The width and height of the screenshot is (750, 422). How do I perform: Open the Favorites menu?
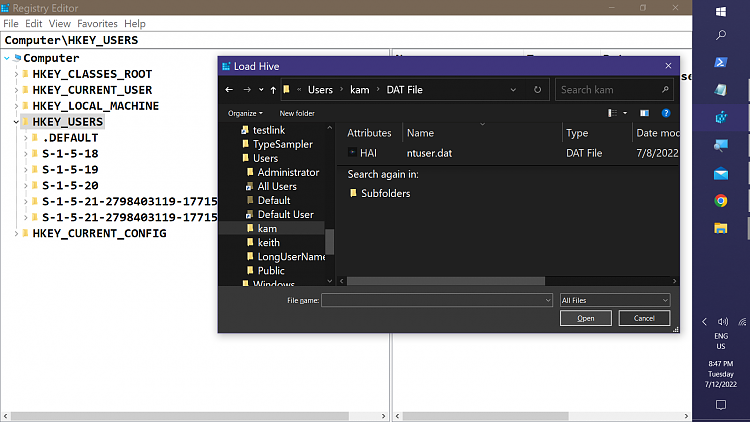(x=97, y=23)
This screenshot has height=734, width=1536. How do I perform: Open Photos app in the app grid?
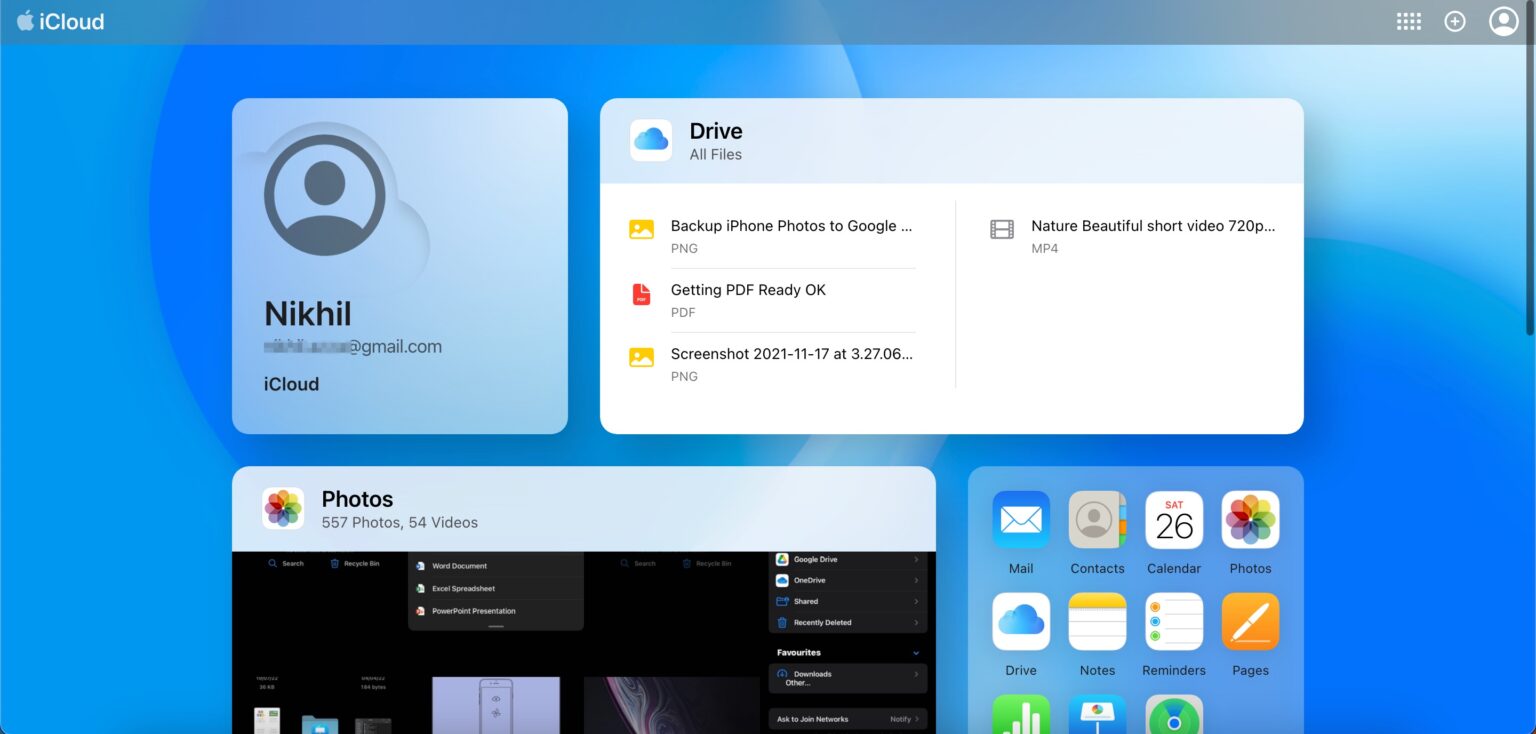tap(1250, 520)
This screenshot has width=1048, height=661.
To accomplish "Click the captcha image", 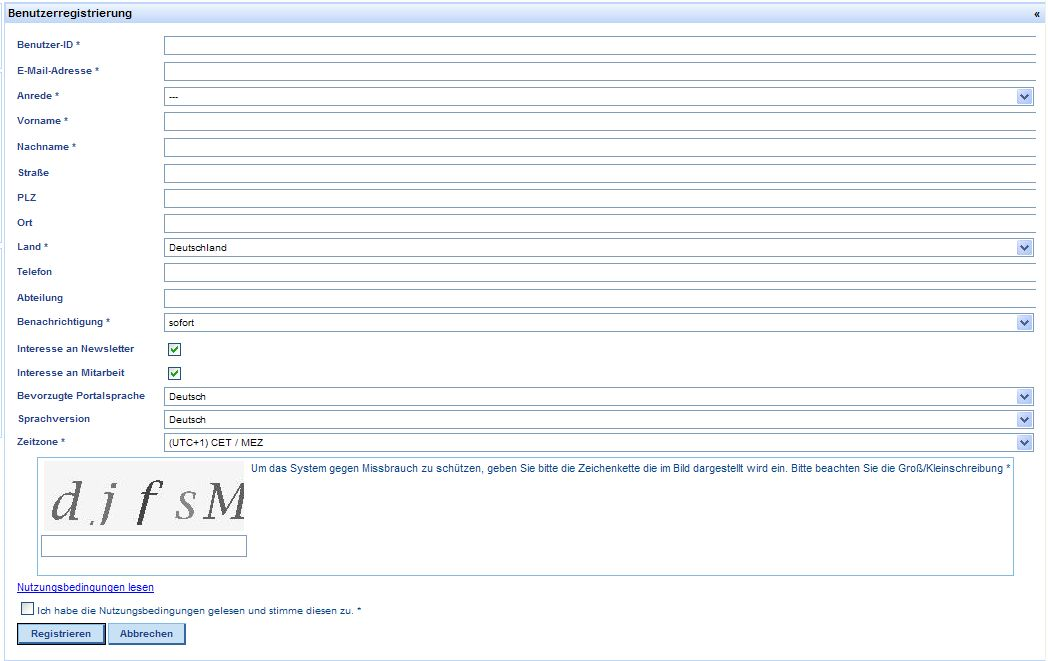I will [x=144, y=497].
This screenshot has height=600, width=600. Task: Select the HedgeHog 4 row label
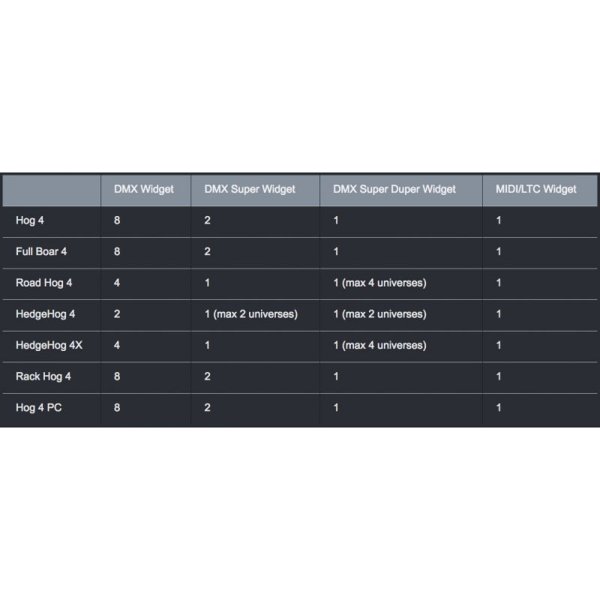pos(46,314)
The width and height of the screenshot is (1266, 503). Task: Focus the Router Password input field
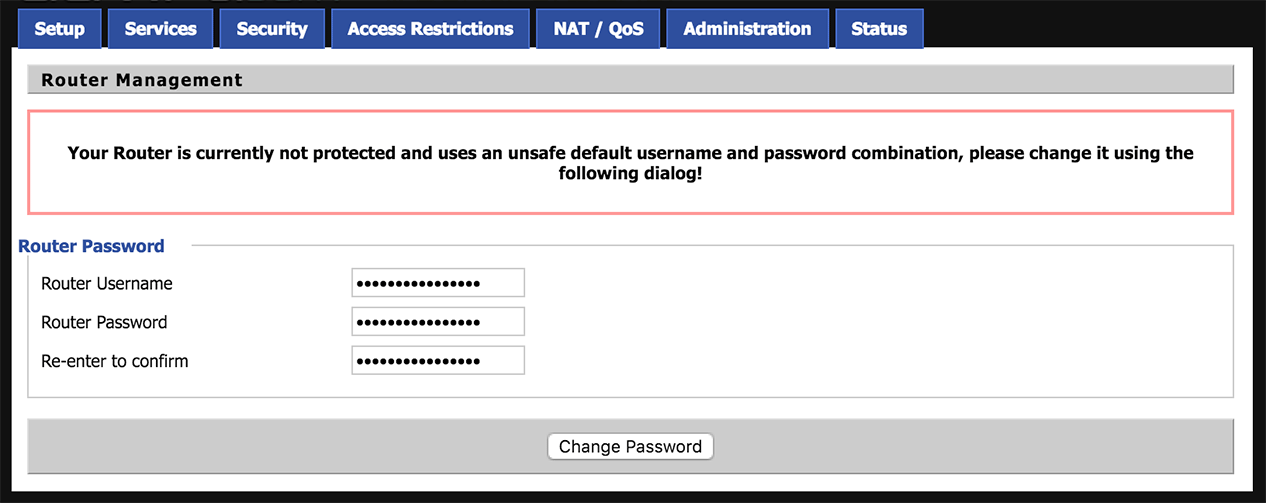(x=438, y=322)
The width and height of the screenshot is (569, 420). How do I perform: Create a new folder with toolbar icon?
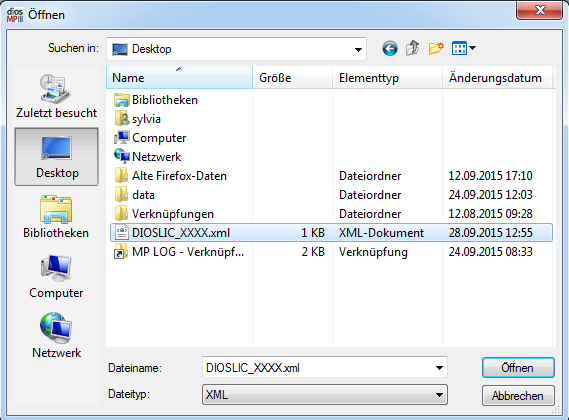coord(436,48)
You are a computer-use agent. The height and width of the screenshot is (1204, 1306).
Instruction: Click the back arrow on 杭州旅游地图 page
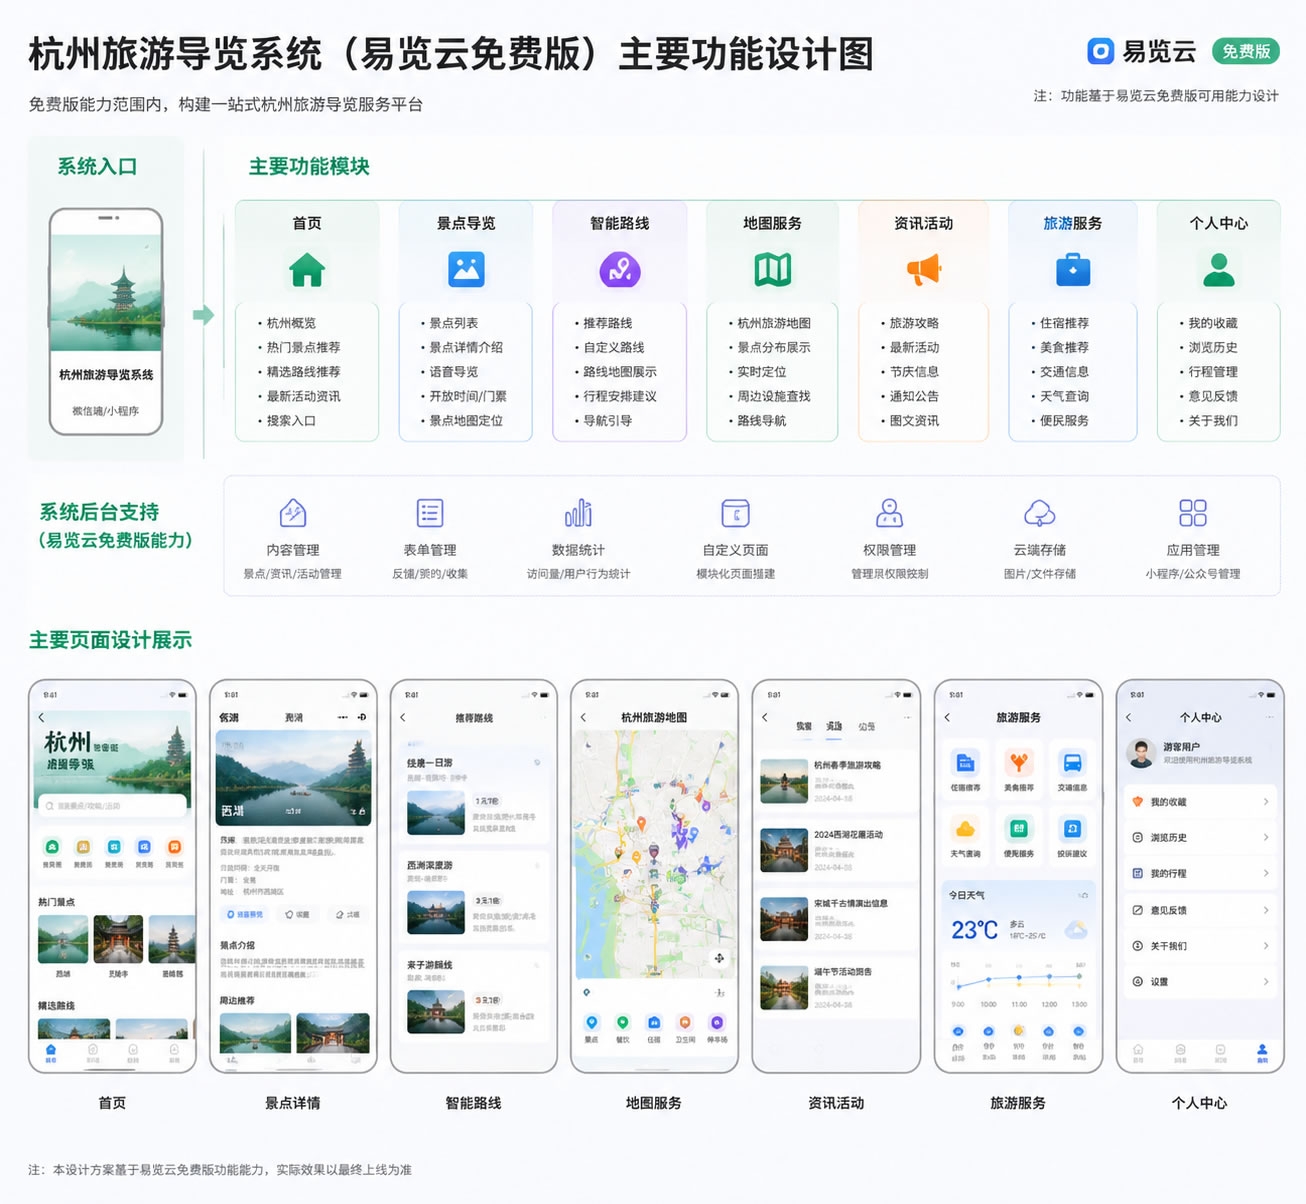tap(584, 717)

################

> **WHAT THE EXERCISE ASKS**: Could you give the lines of the listing above, starting with the line that contains "The width and height of the screenshot is (569, 420)." and going on through its final line, as a JSON list of strings with one string per line? Skip any blank lines and leave the pictures out.

> **RESULT BELOW**:
[
  "The width and height of the screenshot is (569, 420). How do I perform: Create a new folder with toolbar icon?",
  "coord(436,48)",
  "You are a computer-use agent. The height and width of the screenshot is (1204, 1306).",
  "Instruction: Click the back arrow on 杭州旅游地图 page",
  "tap(584, 717)"
]